Voice agents live or die by sub-second timing: Humans react to conversational cues in about 300 milliseconds, and Bhargava says once an AI takes more than 500 milliseconds to respond, users notice, while 1 to 2 seconds is enough to make people hang up.
The production default is still a pipeline, not one magic model: Most deployed systems stream audio into speech-to-text, pass text to an LLM for reasoning and tool calls, then send output through text-to-speech, often orchestrated by frameworks like Pipecat or LiveKit.
Model size is constrained by latency budgets: For the LLM tier, Bhargava says 200 to 300 milliseconds TTFT usually pushes teams toward models in the 8B to 30B range, because larger models miss latency targets and smaller ones often fall short on intelligence and tool calling.
Co-location matters more than people think: Dropping network latency from 75 milliseconds to 5 milliseconds by putting the orchestrator and models in the same data center can cut total voice-agent latency by about 30%, even when the models themselves are already fast.
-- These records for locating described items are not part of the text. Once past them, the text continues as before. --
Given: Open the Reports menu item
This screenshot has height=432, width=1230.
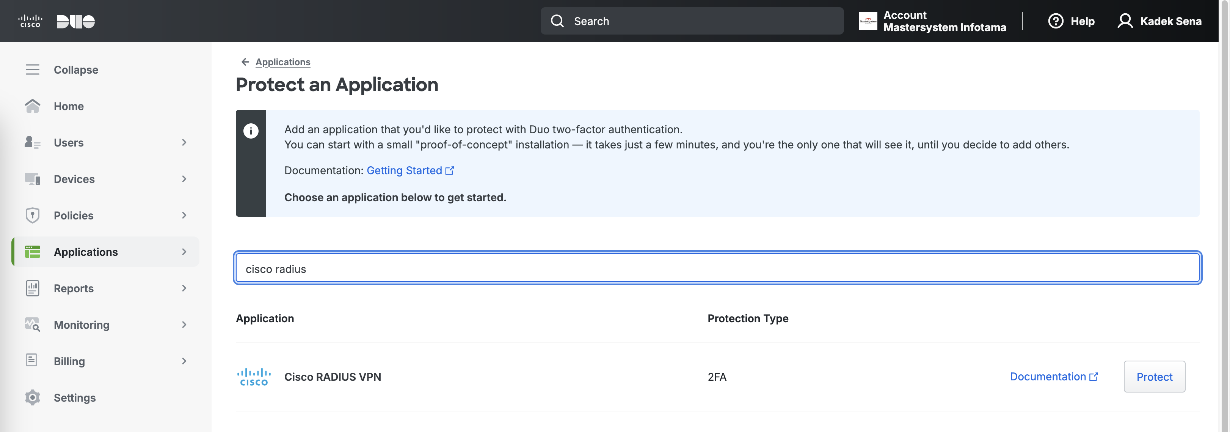Looking at the screenshot, I should pos(74,288).
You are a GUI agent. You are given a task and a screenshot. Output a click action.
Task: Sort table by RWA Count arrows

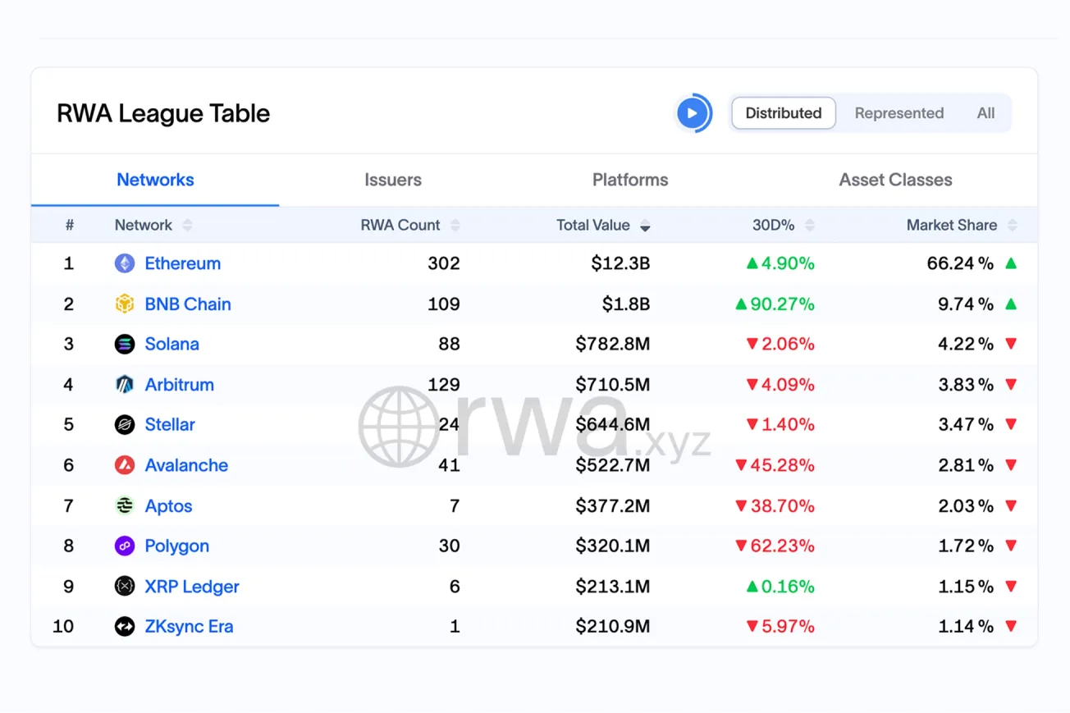coord(455,226)
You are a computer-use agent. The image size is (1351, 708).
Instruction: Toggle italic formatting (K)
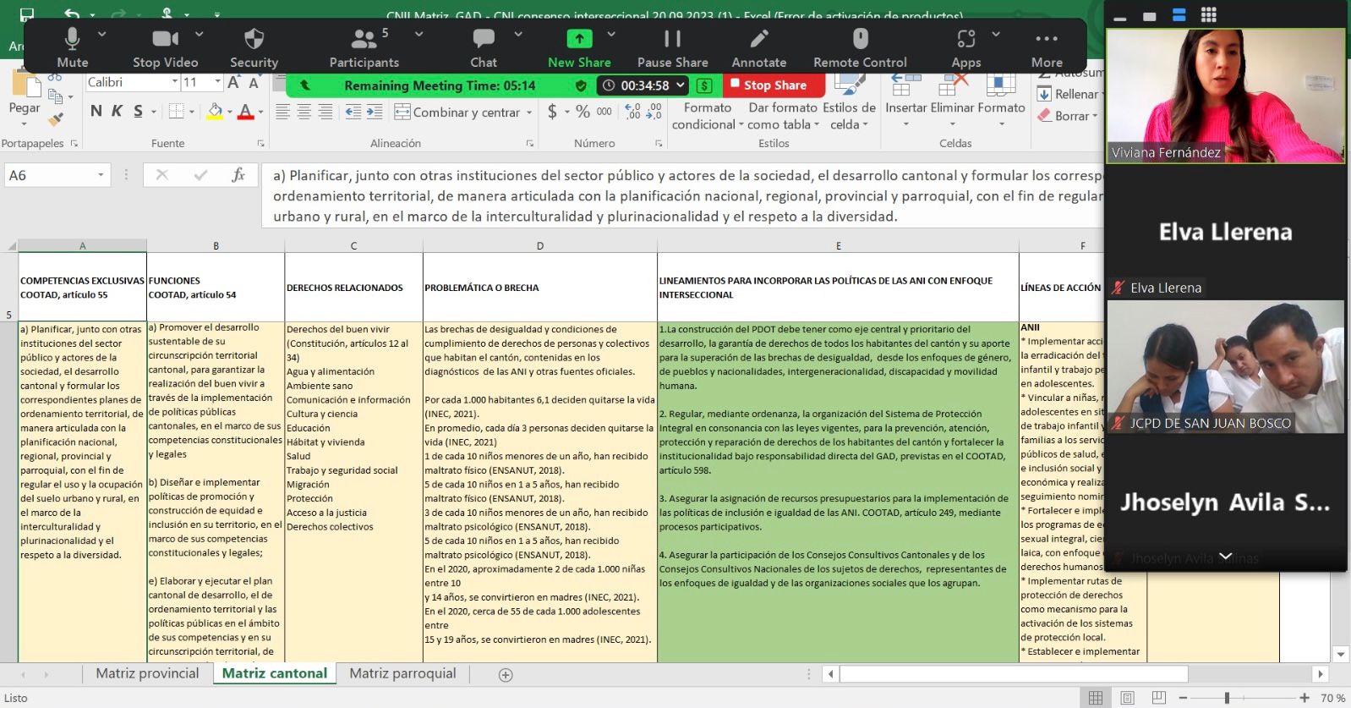coord(117,112)
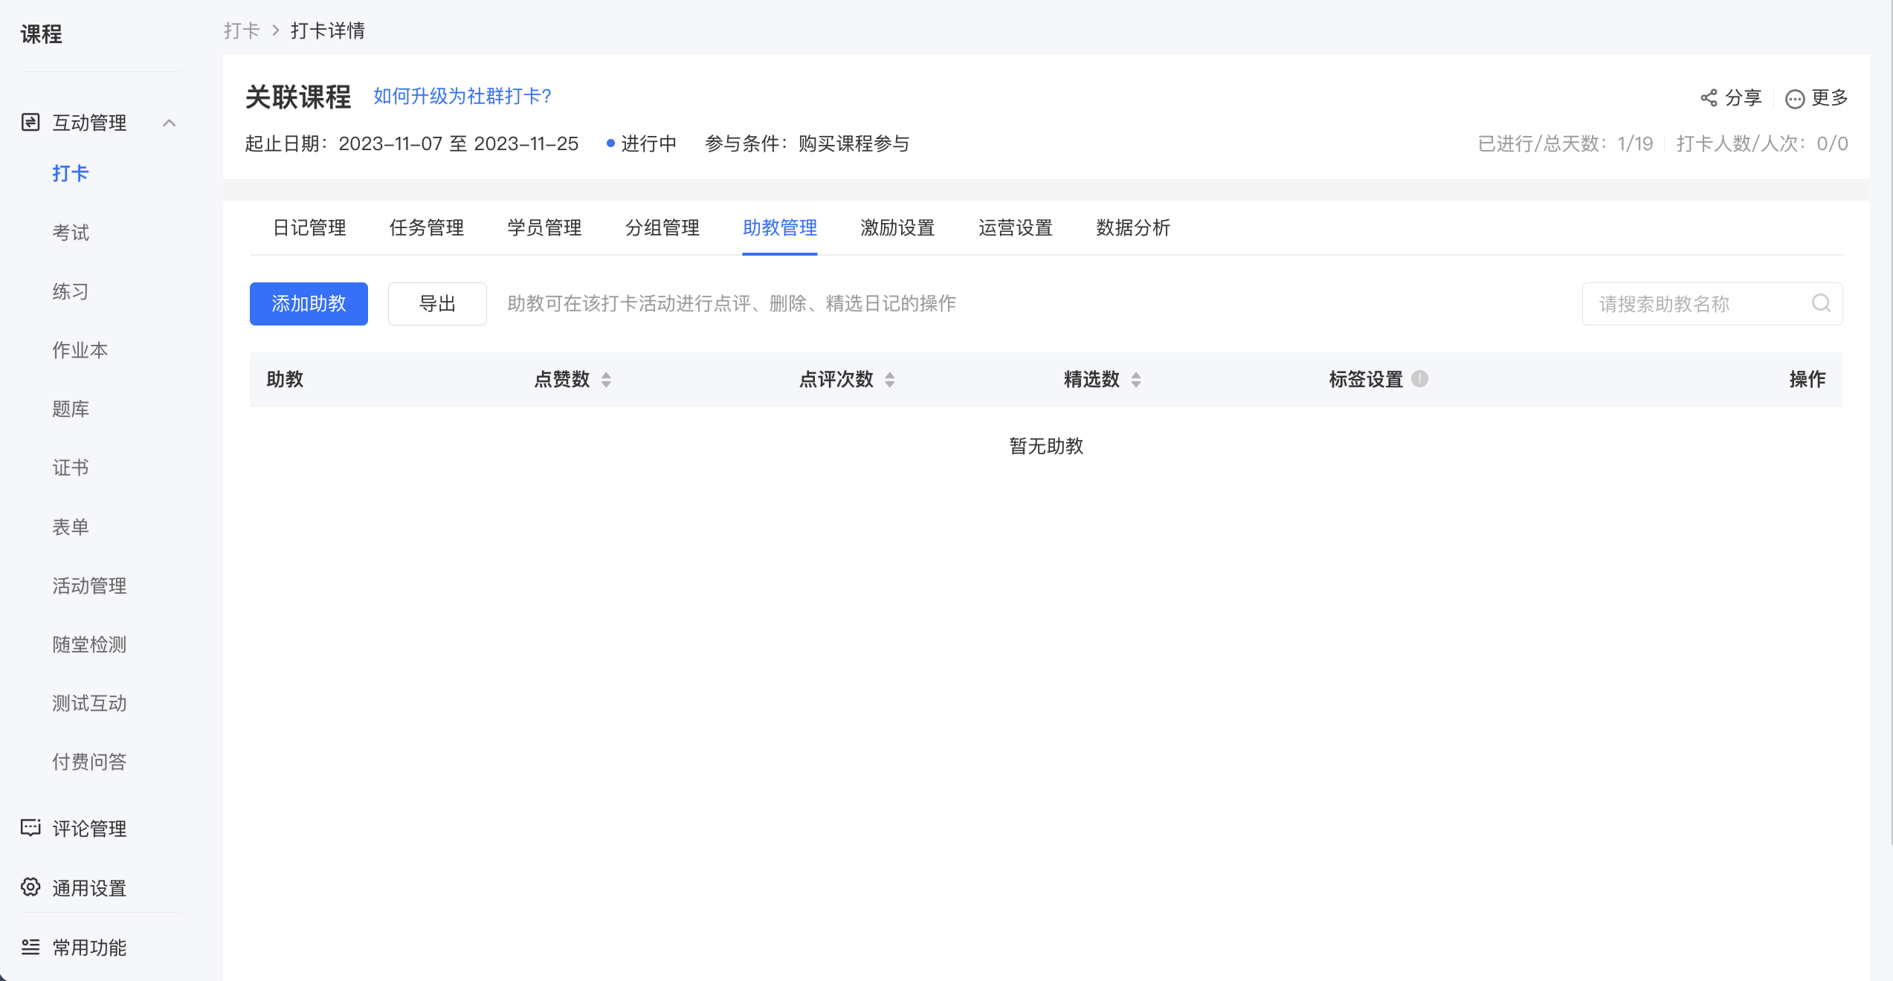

Speech quality failures cascade through the whole system: State-of-the-art speech-to-text may hit roughly 6% word error rate on benchmarks, but if the model gets a customer's name or a drug name wrong, the LLM and TTS will faithfully carry that mistake forward.
Speech-to-speech is promising but not production-ready for many workflows: Bhargava points to OpenAI's realtime API and Nvidia's Voice Chat as examples, but says these single-model systems still struggle with instruction following and tool calling, which is why teams often fall back to pipeline architectures.

The Breakdown

A 75 millisecond network hop between voice components can eat 30% of an already optimized agent's latency budget, which is why Rishabh Bhargava argues voice AI is now mostly an engineering problem, not a research one. He walks through the production stack for real-time voice agents, from STT and LLM sizing to TTS, autoscaling, co-location, and why pure speech-to-speech systems still struggle with tool calling.